**Testo del documento**.
L’Aquila. Un aspetto sociale di una realtà post-moderna, racconto generazionale di ieri, oggi e domani sotto un nuovo riflettore ai tempi del Covid. Sono in aumento in Italia il numero delle persone transgender, complice anche un maggiore coming-out ed afflusso presso i centri specializzati: una condizione aumentata di migliaia di volte in 40 anni e che oggi, in base agli unici dati disponibili tratti dalle persone che si rivolgono ai centri per l’adeguamento di genere, si stima interessi lo 0,5-1% della popolazione generale, quindi circa 500.000 persone, contro una diffusione dello 0,002-0,005% negli anni ’80. Ma il mondo transgender – specie sul versante salute – resta ancora poco conosciuto: per questo parte uno studio dell’Istituto Superiore di Sanità (Iss) insieme a sette dei principali centri italiani per la gestione clinica delle persone transgender (a Bologna, Firenze, Torino, Milano, Napoli, Roma e Cagliari) per raccogliere informazioni sulle problematiche cliniche e lo stato di salute di questa fascia di popolazione e capire se vi siano fattori associati ad un maggior rischio di malattie.

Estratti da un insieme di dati
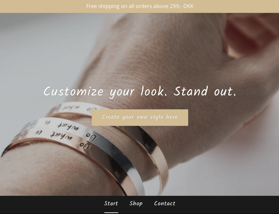Click the word 'Customize' in the headline

[x=73, y=92]
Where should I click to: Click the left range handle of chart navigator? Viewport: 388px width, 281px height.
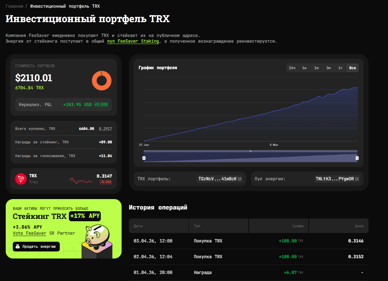(x=144, y=158)
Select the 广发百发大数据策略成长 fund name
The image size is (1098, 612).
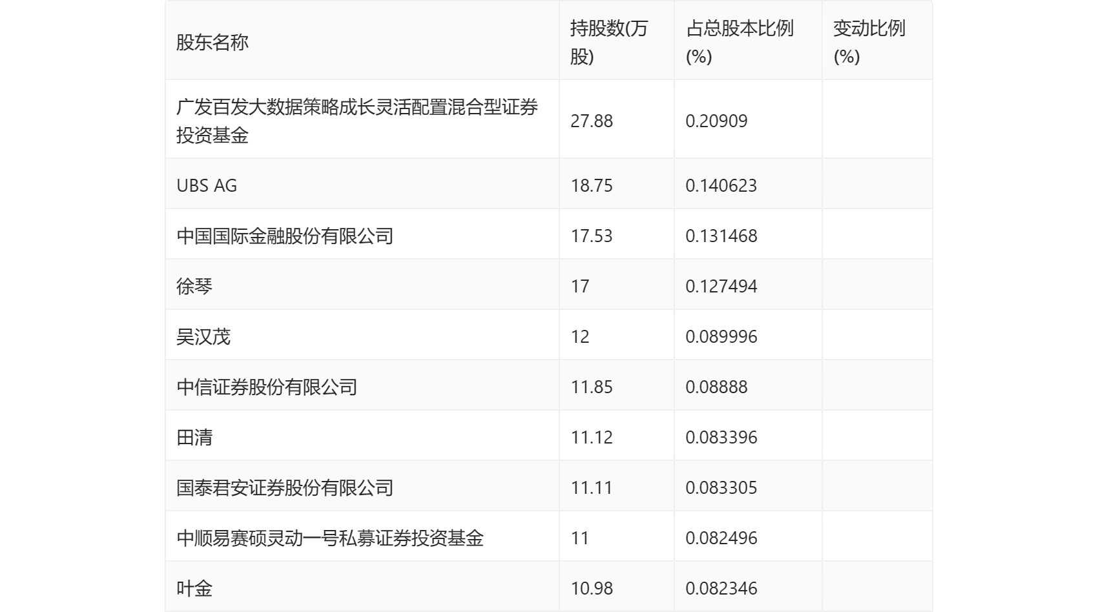[x=357, y=121]
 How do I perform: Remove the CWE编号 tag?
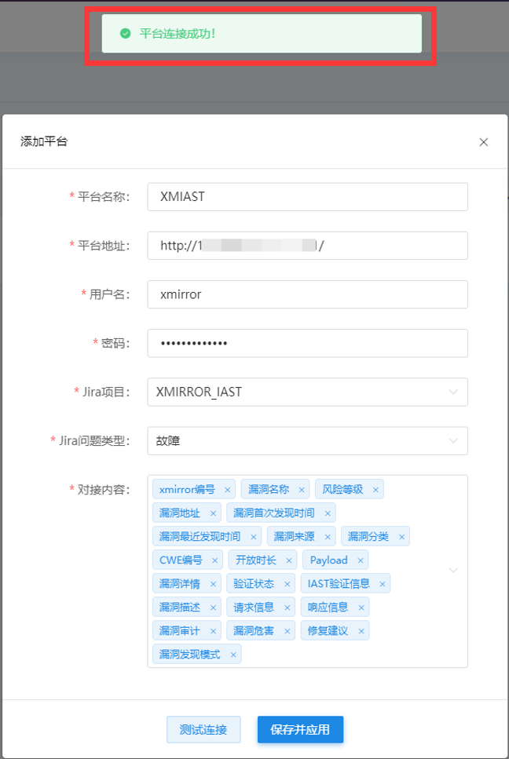(x=215, y=560)
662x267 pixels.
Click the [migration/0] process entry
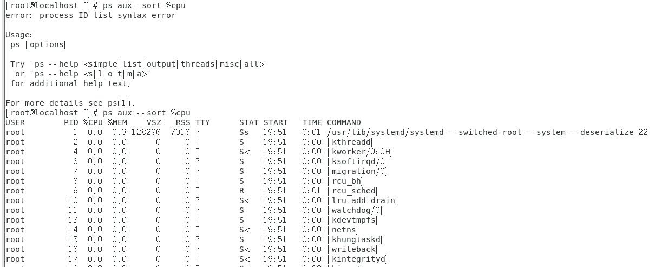357,171
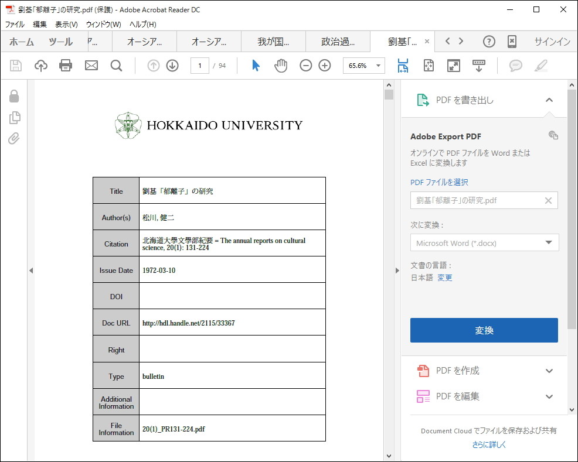Screen dimensions: 578x462
Task: Select the hand pan tool
Action: [x=281, y=66]
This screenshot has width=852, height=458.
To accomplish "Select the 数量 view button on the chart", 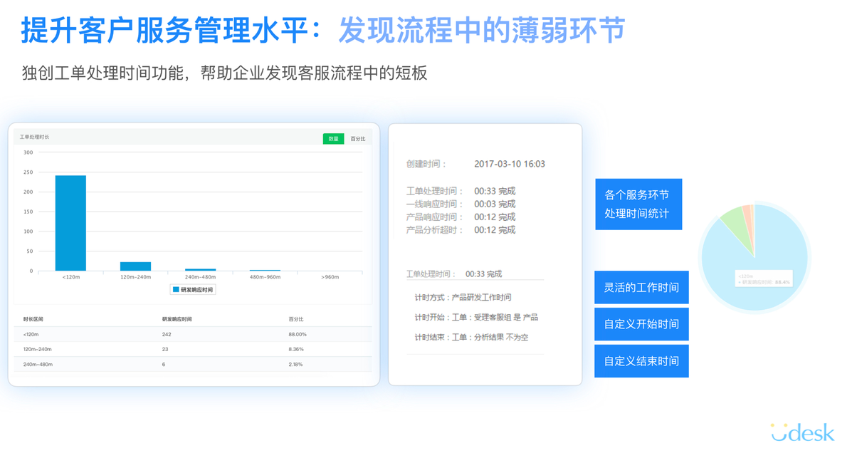I will point(333,138).
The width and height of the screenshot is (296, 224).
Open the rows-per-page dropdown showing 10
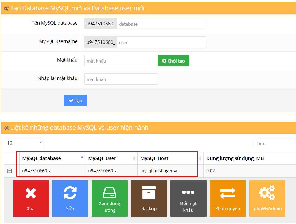24,143
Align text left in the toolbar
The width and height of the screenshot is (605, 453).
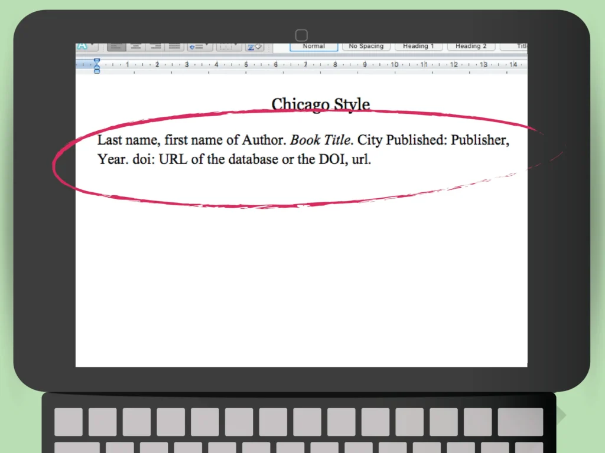(x=116, y=46)
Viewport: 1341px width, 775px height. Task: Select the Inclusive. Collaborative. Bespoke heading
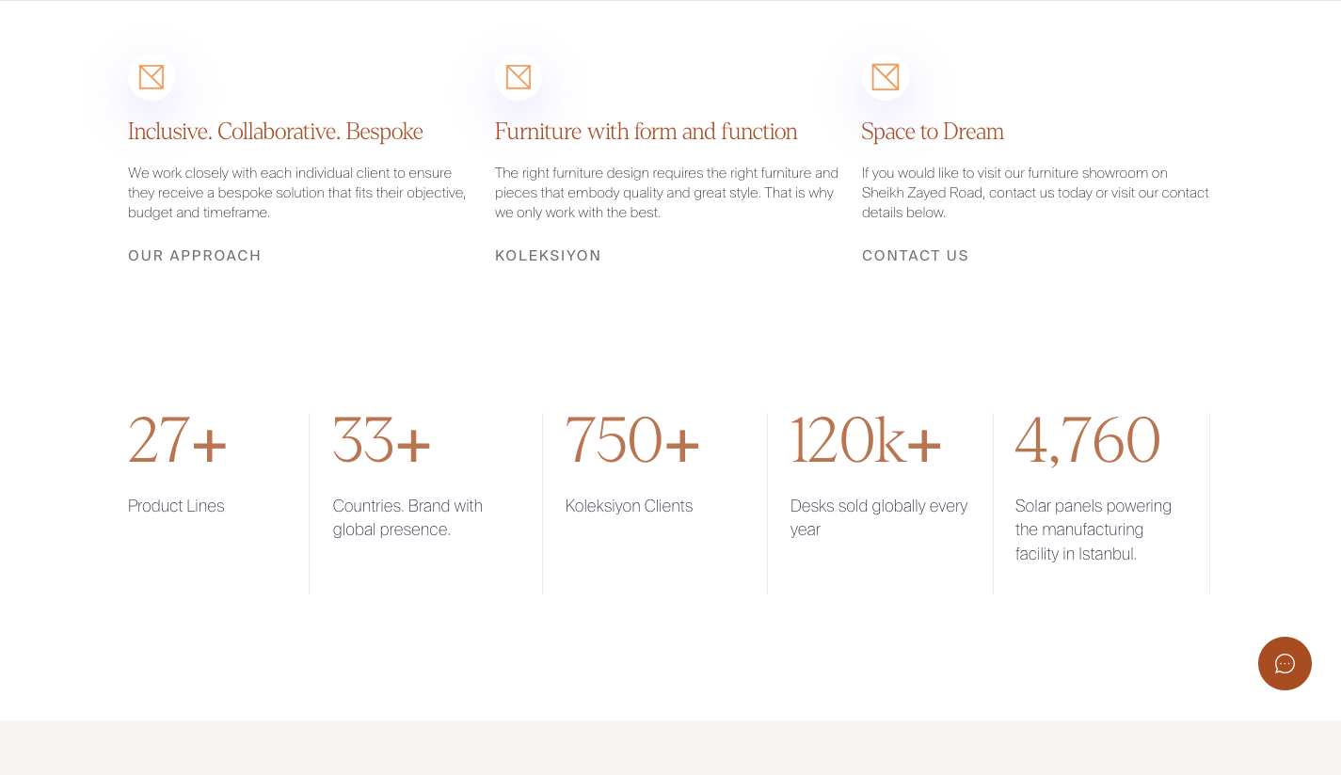[276, 132]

**Compiti da svolgere**.
**A.** Secondo il testo sulle persone transgender in Italia, quale quota della popolazione generale si stima che interessi oggi la condizione transgender?
**B.** Elenca le città in cui si trovano i centri che partecipano allo studio dell'Istituto Superiore di Sanità citato nel testo sulle persone transgender.
**C.** Scrivi il seguito del testo sulle persone transgender in Italia, partendo dopo la sua ultima frase.
I record provengono da un'altra fonte.

**Risultati per compito**.
**A.** Lo 0,5-1% della popolazione generale, cioè circa 500.000 persone.

**B.** Bologna, Firenze, Torino, Milano, Napoli, Roma e Cagliari.

**C.**
L’iniziativa, che vede il coinvolgimento della Società italiana di endocrinologia (Sie), arriva nel momento in cui è accesso il dibattito sul ddl Zan. “Negli ultimi tempi la condizione delle persone transgender è finita sotto i riflettori proprio per il ddl Zan, il dibattuto disegno di legge che prevede l’inasprimento delle pene per i reati gravati da motivazioni discriminatorie basate su orientamento sessuale, etnie e disabilità”, sottolinea Erika Limoncin, psicosessuologa all’Università Tor Vergata di Roma. Il punto, rileva da parte sua Annamaria Colao, presidente neo eletta Sie, è che “si sente il bisogno di inquadrare dal punto di vista legislativo delle forme di protezione, perché una persona transgender vive un’incongruenza tra il proprio sesso biologico e il genere sessuale che percepisce di se stesso, da cui deriva una sofferenza psicologica importante, che solo con l’aiuto di ormoni e chirurgie può riuscire a essere mitigata”. Ad oggi, si stima che la prevalenza dell’incongruenza di genere nelle persone biologicamente maschi che vogliono adeguare l’identità a quella femminile oscilla tra 1:11.900 e 1:45.000. Al contrario, la prevalenza delle femmine che chiedono l’adeguamento all’identità maschile varia da 1:30.400 a 1:200.000.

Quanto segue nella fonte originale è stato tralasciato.